Artery of Percheron territory infarct: an unusual cause of excessive daytime sleepiness.

RESUMO

Case Presentation: A 23yo female comes to the emergency department complaining of excessive daytime sleepiness (EDS) starting in the last three days. Before, the patient went to bed around 11 pm, slept at 1:30 am, and woke up at 8:00 am. Currently, the patient sleeps around 18 to 20 hours per day. The patient refers one episode of visual hallucination three days ago. After that, permanent mild dizziness and sleep attacks. Her Epworth sleepiness scale was 14/21. The neurology exam was normal, except by subjectively drowsy but aroused easily to voice. The general labs, cerebrospinal fluid, serum tests, rheumatological and hypercoagulability panels were normal. Axial FLAIR and T2-weighted MRI show symmetrical hyperintense lesions on the paramedial thalamus with abnormal restriction of water diffusion on DWI and a low ADC. The findings above confirmed the diagnosis of an acute infarction of the artery of Percheron (AOP). Discussion: EDS is a common complaint in neurologic practice and has a wide spectrum of differential diagnoses.
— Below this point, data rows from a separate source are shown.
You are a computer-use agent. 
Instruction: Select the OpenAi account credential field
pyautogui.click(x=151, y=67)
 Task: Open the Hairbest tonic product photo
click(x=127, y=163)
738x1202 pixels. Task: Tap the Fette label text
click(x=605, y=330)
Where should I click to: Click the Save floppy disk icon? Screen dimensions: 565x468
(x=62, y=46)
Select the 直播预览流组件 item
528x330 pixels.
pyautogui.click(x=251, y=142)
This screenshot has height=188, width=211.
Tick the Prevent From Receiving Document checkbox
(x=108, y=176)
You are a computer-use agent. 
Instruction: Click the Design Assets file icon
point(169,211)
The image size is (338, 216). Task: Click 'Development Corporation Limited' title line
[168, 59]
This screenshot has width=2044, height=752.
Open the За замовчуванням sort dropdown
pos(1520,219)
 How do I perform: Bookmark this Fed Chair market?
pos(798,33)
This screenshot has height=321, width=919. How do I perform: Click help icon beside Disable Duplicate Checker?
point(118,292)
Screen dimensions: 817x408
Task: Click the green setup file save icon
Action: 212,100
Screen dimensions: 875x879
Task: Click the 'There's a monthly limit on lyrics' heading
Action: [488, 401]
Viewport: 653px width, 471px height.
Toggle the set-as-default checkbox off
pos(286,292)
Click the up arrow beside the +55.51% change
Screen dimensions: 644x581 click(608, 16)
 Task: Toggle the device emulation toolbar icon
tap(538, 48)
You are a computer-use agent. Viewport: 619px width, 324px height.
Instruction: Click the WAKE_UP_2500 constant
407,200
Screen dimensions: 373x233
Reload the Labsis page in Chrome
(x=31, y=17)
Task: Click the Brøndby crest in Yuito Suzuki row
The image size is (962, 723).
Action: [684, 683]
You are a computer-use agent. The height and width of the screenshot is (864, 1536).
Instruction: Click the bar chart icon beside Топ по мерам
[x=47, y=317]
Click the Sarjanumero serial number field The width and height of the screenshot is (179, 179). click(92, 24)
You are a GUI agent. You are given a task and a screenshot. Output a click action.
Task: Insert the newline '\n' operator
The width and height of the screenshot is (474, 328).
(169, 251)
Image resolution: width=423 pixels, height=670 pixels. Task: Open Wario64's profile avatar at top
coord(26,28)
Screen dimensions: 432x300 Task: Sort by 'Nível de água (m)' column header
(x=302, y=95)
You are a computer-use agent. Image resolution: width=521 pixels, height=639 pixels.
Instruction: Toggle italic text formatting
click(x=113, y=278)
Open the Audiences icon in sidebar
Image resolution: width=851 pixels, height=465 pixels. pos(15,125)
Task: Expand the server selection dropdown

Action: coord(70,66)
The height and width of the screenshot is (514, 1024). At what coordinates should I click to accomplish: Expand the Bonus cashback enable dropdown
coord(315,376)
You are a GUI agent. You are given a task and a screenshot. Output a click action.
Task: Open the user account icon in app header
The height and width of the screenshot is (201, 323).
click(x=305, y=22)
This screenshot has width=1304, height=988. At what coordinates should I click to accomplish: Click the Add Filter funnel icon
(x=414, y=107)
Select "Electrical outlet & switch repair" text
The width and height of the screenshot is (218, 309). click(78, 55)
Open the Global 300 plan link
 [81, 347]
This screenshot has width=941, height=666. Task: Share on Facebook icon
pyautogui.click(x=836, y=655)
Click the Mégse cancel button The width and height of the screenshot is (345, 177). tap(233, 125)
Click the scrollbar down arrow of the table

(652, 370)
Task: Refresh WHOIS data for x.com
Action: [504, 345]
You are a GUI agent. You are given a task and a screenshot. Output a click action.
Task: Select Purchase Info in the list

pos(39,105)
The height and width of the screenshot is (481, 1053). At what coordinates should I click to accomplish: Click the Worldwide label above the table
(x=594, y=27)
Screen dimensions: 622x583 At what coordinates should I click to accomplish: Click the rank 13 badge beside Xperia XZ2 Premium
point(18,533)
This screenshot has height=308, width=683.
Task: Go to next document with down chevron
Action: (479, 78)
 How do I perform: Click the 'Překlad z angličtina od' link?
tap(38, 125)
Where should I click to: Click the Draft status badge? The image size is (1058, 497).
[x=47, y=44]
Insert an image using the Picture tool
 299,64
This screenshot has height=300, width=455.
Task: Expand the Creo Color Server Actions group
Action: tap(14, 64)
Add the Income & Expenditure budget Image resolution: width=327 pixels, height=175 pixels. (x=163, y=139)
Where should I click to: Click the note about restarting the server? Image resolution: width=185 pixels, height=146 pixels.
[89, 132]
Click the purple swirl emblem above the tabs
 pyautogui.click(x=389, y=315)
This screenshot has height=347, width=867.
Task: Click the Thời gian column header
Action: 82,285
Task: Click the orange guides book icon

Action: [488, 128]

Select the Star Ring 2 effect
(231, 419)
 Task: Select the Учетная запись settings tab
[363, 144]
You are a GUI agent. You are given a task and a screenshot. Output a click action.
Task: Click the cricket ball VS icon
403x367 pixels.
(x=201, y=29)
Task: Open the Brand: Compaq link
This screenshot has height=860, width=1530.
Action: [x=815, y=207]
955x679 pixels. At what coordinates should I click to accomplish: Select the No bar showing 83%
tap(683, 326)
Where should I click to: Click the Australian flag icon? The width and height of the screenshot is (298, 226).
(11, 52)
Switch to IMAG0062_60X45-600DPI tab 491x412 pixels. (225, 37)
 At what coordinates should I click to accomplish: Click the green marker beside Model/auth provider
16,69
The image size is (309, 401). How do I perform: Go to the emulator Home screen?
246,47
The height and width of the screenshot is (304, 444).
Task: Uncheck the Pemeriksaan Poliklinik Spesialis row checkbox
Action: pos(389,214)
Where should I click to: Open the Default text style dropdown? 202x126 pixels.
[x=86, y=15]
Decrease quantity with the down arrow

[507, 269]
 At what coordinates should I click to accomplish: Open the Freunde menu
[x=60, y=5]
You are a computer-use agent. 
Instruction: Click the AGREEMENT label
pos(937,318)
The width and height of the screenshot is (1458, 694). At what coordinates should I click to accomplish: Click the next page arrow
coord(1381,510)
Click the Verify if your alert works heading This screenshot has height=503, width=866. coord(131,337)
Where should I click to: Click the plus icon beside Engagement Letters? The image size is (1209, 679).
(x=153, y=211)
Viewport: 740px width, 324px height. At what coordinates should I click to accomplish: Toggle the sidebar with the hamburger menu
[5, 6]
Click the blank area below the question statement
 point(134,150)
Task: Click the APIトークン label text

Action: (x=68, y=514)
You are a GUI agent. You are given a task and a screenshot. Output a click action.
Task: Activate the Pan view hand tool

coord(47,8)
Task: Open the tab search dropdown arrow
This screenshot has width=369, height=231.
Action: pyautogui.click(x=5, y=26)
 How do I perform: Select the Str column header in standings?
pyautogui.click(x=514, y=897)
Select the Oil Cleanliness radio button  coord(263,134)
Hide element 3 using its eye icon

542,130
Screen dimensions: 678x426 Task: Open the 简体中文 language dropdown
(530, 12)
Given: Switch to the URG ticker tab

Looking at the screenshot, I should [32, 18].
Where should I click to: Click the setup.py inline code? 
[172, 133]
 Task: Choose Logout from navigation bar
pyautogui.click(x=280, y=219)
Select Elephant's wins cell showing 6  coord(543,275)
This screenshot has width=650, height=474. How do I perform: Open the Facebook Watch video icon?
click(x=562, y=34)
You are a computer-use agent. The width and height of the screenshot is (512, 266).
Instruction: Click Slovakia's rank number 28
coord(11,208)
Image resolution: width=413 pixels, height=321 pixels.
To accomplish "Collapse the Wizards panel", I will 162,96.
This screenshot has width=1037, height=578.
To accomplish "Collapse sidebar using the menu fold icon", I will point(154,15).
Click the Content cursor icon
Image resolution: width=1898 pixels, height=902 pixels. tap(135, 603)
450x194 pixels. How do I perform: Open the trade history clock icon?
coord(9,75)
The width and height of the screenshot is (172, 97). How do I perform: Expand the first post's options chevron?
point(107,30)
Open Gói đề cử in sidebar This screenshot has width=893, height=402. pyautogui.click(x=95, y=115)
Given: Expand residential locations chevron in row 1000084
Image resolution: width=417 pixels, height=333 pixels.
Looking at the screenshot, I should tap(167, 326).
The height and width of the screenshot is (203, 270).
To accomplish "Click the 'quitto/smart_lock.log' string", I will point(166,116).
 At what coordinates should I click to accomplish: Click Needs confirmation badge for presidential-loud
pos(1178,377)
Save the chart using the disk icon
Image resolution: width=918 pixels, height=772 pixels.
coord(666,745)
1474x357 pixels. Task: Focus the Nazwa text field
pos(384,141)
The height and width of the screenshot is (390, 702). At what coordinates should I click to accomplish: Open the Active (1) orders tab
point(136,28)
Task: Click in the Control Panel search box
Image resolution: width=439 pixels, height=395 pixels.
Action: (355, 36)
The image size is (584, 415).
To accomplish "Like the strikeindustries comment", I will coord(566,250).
We describe an unusual cause of EDS caused by stroke in the bilateral thalamus. Thalamus is a large egg-shaped mass of grey matter situated at the core of the diencephalon and lies between the midbrain and forebrain, acting as a central hub. The medial thalamus is involved in memory and is essential for regulating arousal because it represents the superior extension of the midbrain reticular activating system. Bilateral lesions of the medial thalamus can cause hypersomnia and decrease consciousness. Paramedian arteries usually supply the medial thalamus. AOP is a rare anatomical variation presented in 4-12% of the population when a single arterial trunk originating from the posterior cerebral artery irrigates the paramedian regions of the thalamus and, sometimes, the rostral midbrain. Bilateral paramedian thalamic infarcts account for approximately 0.1% to 2% of all ischemic strokes and 27% of thalamic infarcts. People with AOP infarct have vertical gaze paresis (65%), neuropsychiatric symptoms, coma (42%), and memory impairment (58%). The EDS was the initial complaint in our patient and improved gradually after two months. Final comments: Clinicians must be aware of AOP’s infarction as a differential diagnosis of EDS, especially in the presence of sudden EDS onset or neuropsychological and ophthalmological signs.